The Perfect Cup of Tea

Though the custom of afternoon tea didn't come into full flower until after the Regency period had ended, there's no more perfect combination than curling up with a cup of really good tea and a historical romance. (Unless you add something chocolate, of course.)

The average American makes tea by zapping a mug full of water in the microwave for a minute or two, then dunking a bag in the water till it turns color. Microwave ovens heat quickly but often unevenly, which means part of the water may be overboiled while another portion is hot but not yet boiling.

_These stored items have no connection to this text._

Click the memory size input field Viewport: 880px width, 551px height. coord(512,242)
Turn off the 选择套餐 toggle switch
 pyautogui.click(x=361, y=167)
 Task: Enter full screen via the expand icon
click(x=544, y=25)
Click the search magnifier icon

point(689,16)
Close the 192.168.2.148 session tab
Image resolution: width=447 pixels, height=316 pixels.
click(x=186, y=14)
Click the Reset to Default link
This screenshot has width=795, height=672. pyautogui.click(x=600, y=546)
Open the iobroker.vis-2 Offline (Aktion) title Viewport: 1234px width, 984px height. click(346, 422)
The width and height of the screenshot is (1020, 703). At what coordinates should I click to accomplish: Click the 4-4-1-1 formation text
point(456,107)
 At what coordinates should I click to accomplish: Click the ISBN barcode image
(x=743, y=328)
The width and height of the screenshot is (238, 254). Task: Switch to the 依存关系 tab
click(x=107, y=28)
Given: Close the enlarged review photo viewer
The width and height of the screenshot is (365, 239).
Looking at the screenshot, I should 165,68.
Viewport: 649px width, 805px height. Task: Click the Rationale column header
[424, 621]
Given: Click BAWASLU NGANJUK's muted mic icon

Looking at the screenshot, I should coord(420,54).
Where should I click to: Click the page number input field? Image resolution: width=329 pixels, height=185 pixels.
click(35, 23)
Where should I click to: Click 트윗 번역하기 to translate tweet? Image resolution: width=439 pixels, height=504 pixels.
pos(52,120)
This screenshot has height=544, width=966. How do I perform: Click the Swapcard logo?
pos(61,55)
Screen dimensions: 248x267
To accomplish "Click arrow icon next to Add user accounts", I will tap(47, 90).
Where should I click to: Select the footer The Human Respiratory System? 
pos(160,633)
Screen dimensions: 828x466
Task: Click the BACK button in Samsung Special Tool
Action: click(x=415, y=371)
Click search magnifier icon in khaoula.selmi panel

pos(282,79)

The result is usually a muddy cup of tea.

Instant hot-water faucets, if set at the proper temperature, should produce water that’s hot enough to make an acceptable single cup of tea, but they usually don’t produce near-boiling water quickly enough to make a full pot of tasty tea.

A true cup of tea takes very little longer and very little extra work, yet it returns enormous rewards in taste and satisfaction.

To make perfect tea, start with a kettle of cold water. Let the water run for a bit before filling the kettle, so the water will be fresh and fully aerated. While a kettle is best, water which has been brought to a full boil in a covered pan will also make good tea. Set the burner at the highest temperature, to bring the water to a boil as quickly as possible.

While you’re waiting for the water to boil, fill the tea pot – preferably a china one, which holds the heat better – at least halfway with hot water from the tap. Let the warming water stand in the pot until the kettle boils, so the tea pot will be thoroughly warmed. (This keeps the boiling water from cooling off too quickly as you pour it into the tea pot, and it also keeps the tea pot from cracking because of the sudden temperature change.)

Fill a mesh tea ball with one teaspoon of loose tea for each cup of water the teapot holds. Don’t fill the tea ball more than half full; tea leaves need room for expansion. Or use one high-quality tea bag per cup of water.

The instant the kettle begins to boil, empty the warming water from the pot, put in the tea ball or bags, and pour still-boiling water over the tea. Let the brew steep for three minutes. Remove the tea ball or tea bags. Serve with lemon or whole milk (not cream) and sugar to taste -- and enjoy!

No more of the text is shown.